Tony Hawks, Matt Hoffman and Shaun White; all people who became the face of their chosen extreme sport. In my teenage years, despite being awful at it, I got really into skateboard culture, I loved the photography, the videos, the fashion, the art, I loved it all. I have in my time seen people snowboard and thought to myself how awesome it must be to do that, the same with proper BMX riders. Skydiving and Base jumping, to my mind, don’t have the same cult following as other extreme sports. There aren’t the kids up and down the UK idolising base jumpers or trying out the fashion or the culture for themselves. That’s why Skydive: Proximity Flight is one of the most unusually chosen games to be produced in a very long time.
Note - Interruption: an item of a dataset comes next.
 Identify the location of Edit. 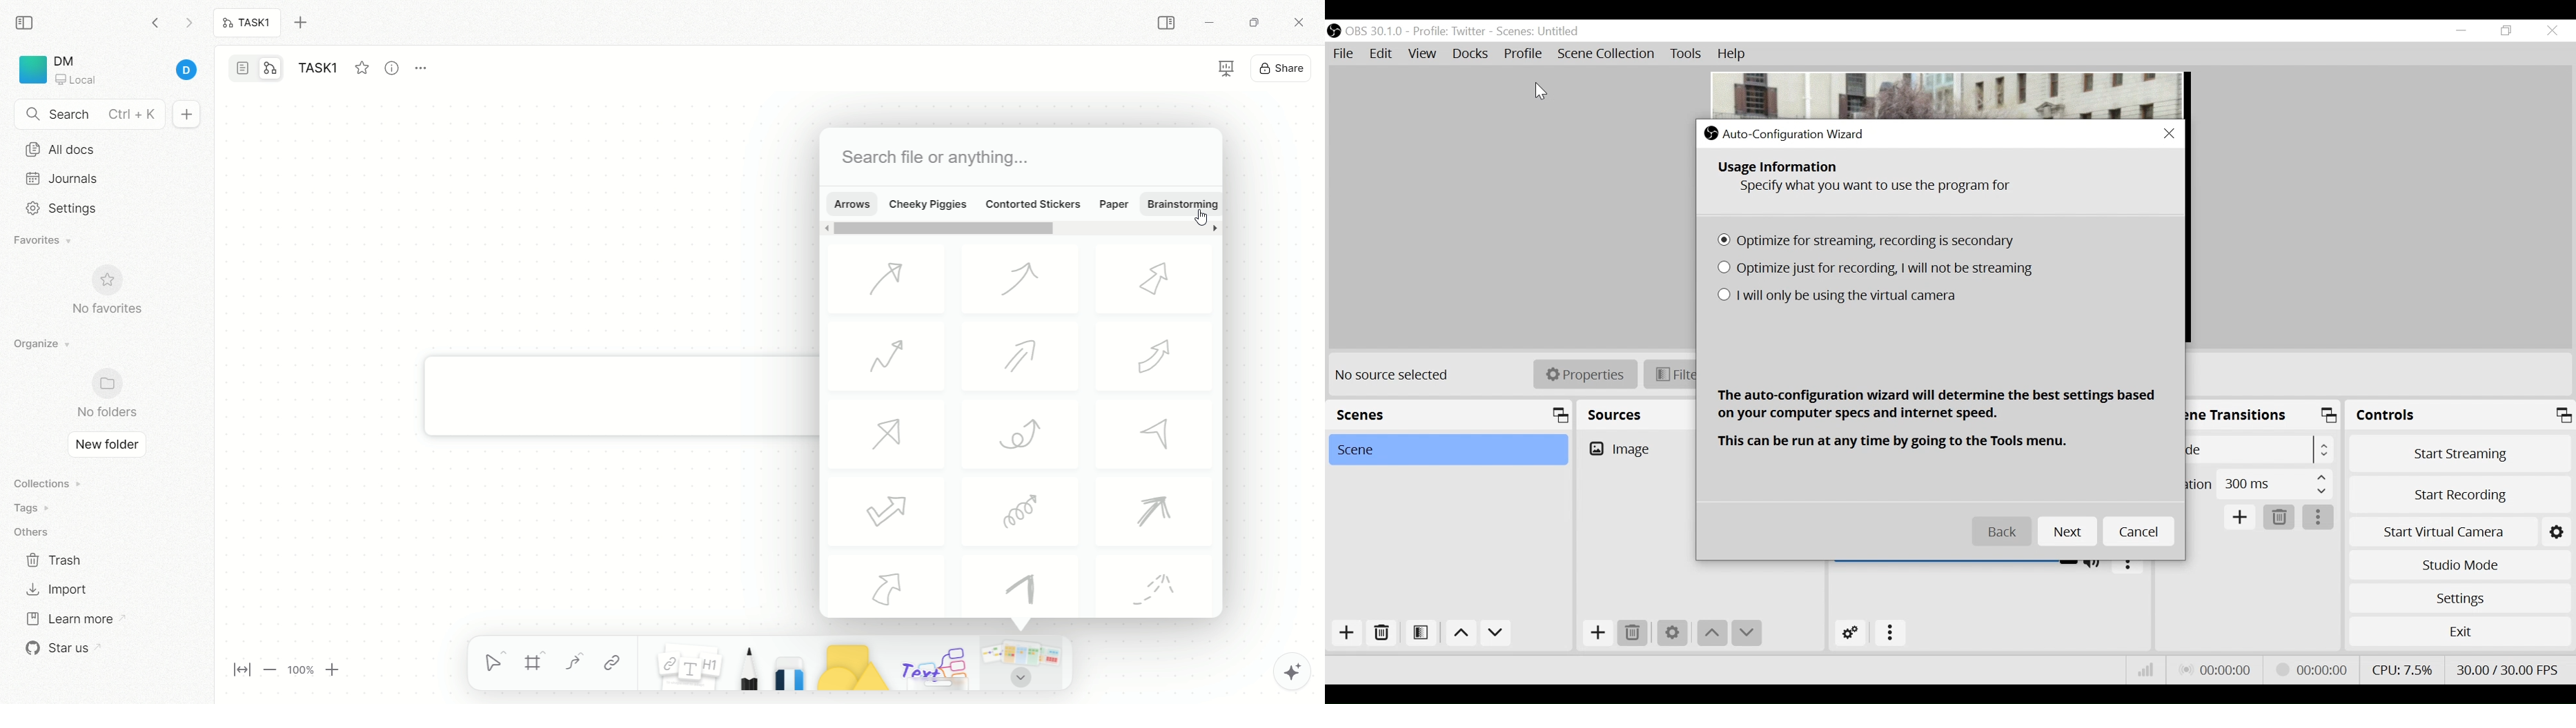
(1382, 54).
Skydive: Proximity Flight is reminiscent of the old days of Tony Hawks and the various snowboarding games that game out in the PS1 and PS2 era. You as the player pick a character and then jump off high mountains, high cliffs and high hot air balloons, you then use your little knowledge of aerodynamics and physics to keep yourself gliding with a wingsuit for as long as possible before you pull the cord and release your parachute. Between the two periods of having your feet on solid ground you must complete certain objectives.
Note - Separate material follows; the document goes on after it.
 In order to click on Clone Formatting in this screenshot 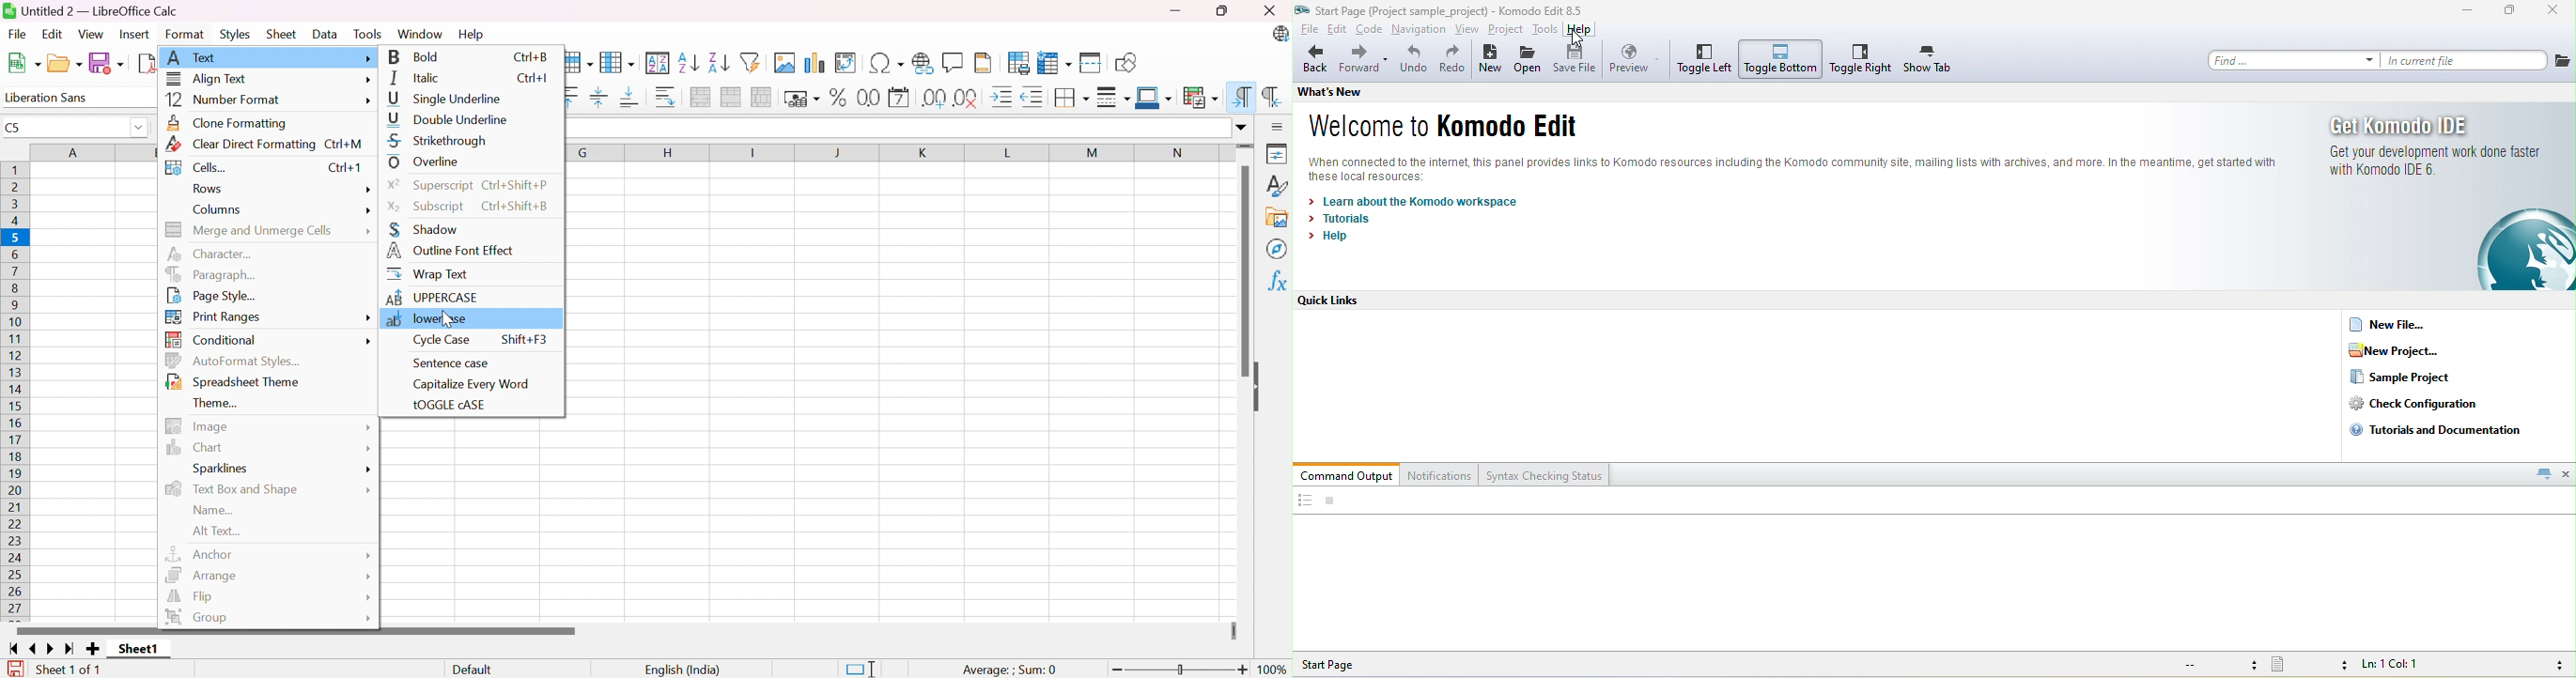, I will do `click(228, 121)`.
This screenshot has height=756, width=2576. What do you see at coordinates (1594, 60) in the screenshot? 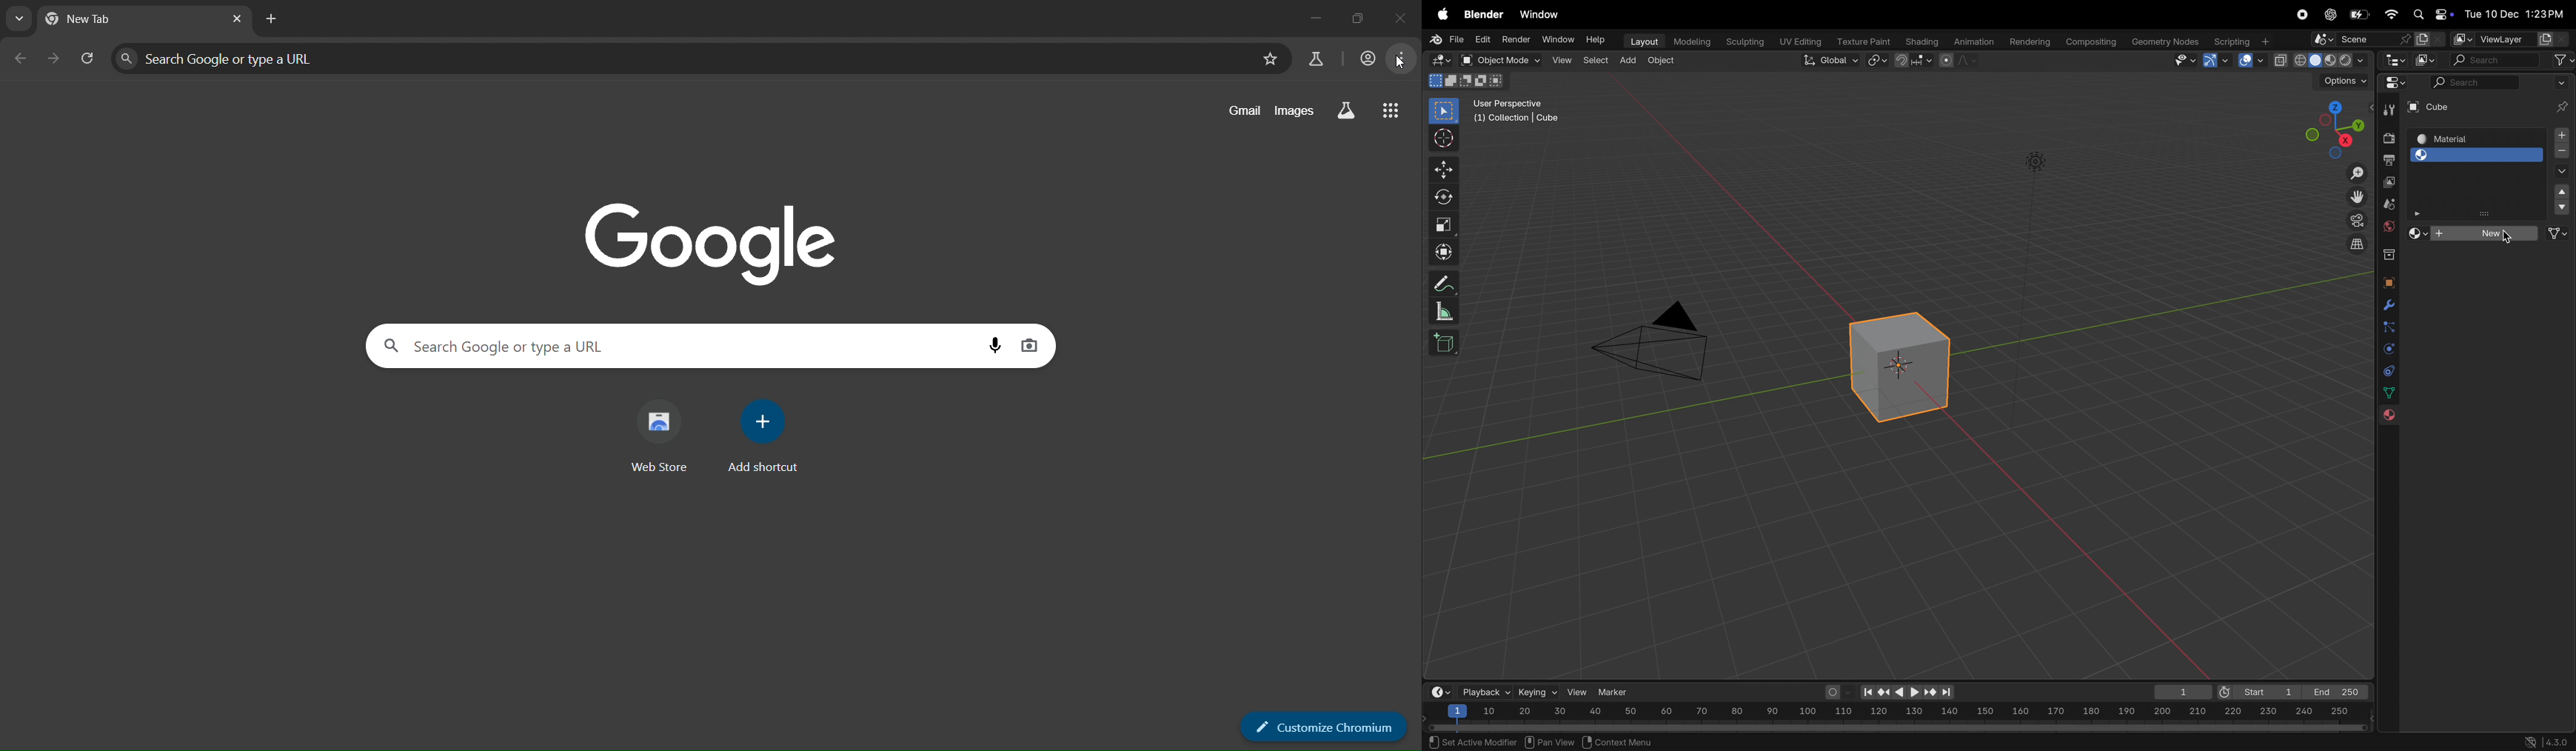
I see `select` at bounding box center [1594, 60].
If you own two PlayStation Move controllers you can hold one in each hand and simulate the falling by doing that, that being said though, who owns 1 PlayStation Move controller, let alone 2. Plus you’d look like a bit of a moron. Alternatively you can use the 6-Axis controller to guide the decent, it’s interesting to see someone implement the 6-axis as that is a bit of technology that has barely been used since the launch of the PS3. Finally you can use the analogue sticks which, because I don’t own any Moves and I don’t like the 6-Axis, was my control scheme of choice. As much as it may seem like I’m slagging off the other control methods I actually think that’s a brilliant move by Gaijin Entertainment. Let’s be honest, not many games took on the 6-Axis or the Move controls so it’s nice to see those who do enjoy them get some support.
As you slowly fall to your death you are able to pull of a couple of tricks, and I mean a couple of tricks. Barrel rolls and front/back flips are all you have to aid in your stylish falling, that being said I’m not sure what else they could do, juggling seems out of the equation as does calligraphy. More points are awarded when you have certain variable or modifier elements, fly closer to the ground whilst spinning or just nose dive your avatar towards the Earth all give you more danger points.
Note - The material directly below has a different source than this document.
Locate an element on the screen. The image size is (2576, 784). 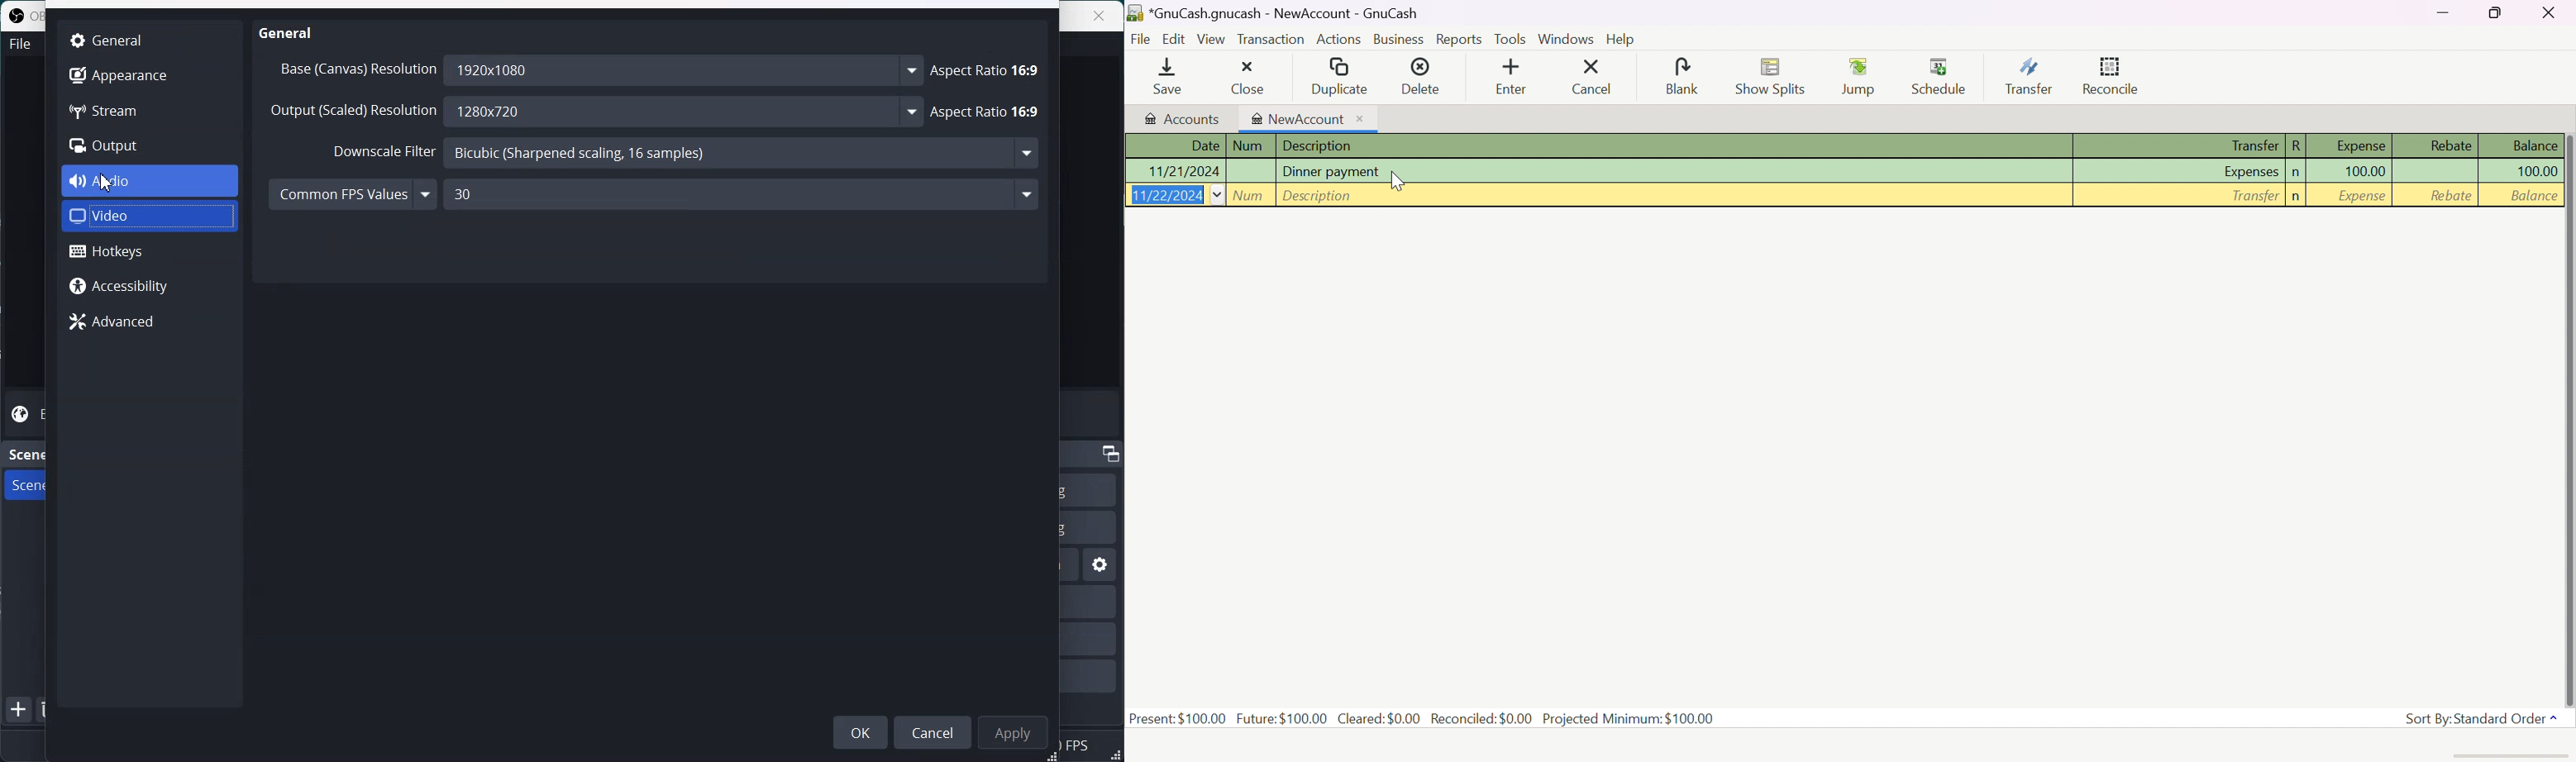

There are a few modes to play over, there are races, online /offline and time trial versions, trick attacks and my personal favourite the route challenges where you have to fly through giant hoops for as long as possible and quite often through awkward scenarios. There is also a free mode where you can pick your location, like the Grand Canyon or Mountains in Italy, and then jump off your hot air balloon like a mad man. The locations are wonderfully designed, there is a real variation both in design but also topography of each area leading to different play styles being required.
The genre of base jumping is quite niche, and at first I thought there was a load of ‘famous’ base jumpers in this game, however I found out that 4 or 5 were just novelty costumes, another 8 were generic named people and the final 3 were famous. I don’t know how many famous base jumpers there are, and perhaps that’s an issue only I will face with this game, I just don’t know enough about the world. That being said if you choose any character other that the cute girl in the flying squirrel costume then you are dead inside and should leave this site now.
The game’s biggest flaw is its soundtrack, a generic rock track that seems to be on permanent loop, it reminds me of the PS2 menu music for wrestling games, something so inane that you don’t notice it at first but then the looped bass line and electric guitar start to bore into your skull and chew away at any form of intelligence you might have. This game for me should, despite being about an extreme sport, been all about chilling out. Flying through the clouds and through beautiful scenery is wonderful in this game, it’s just a shame that you have a Nickleback tribute act serenading you throughout.
I played the PSN version, there is a Kinect version on XBLA as well as, and apparently, a PC version with Oculus Rift support is coming out. If that is true then to be honest that’s what I’d be more excited for than either of the current versions. The game is solid in itself and as I said, the locations are amazingly designed, but it needs that something extra to make it a bit more special, as it stands the game grows old after an hour or two and unless you are someone who is obsessive about ’3 starring’ levels there really isn’t enough here to keep you going. This is a solid game that looks beautiful and gets your blood pumping, just to get much more out of it you should probably be a base jumping fan to start with.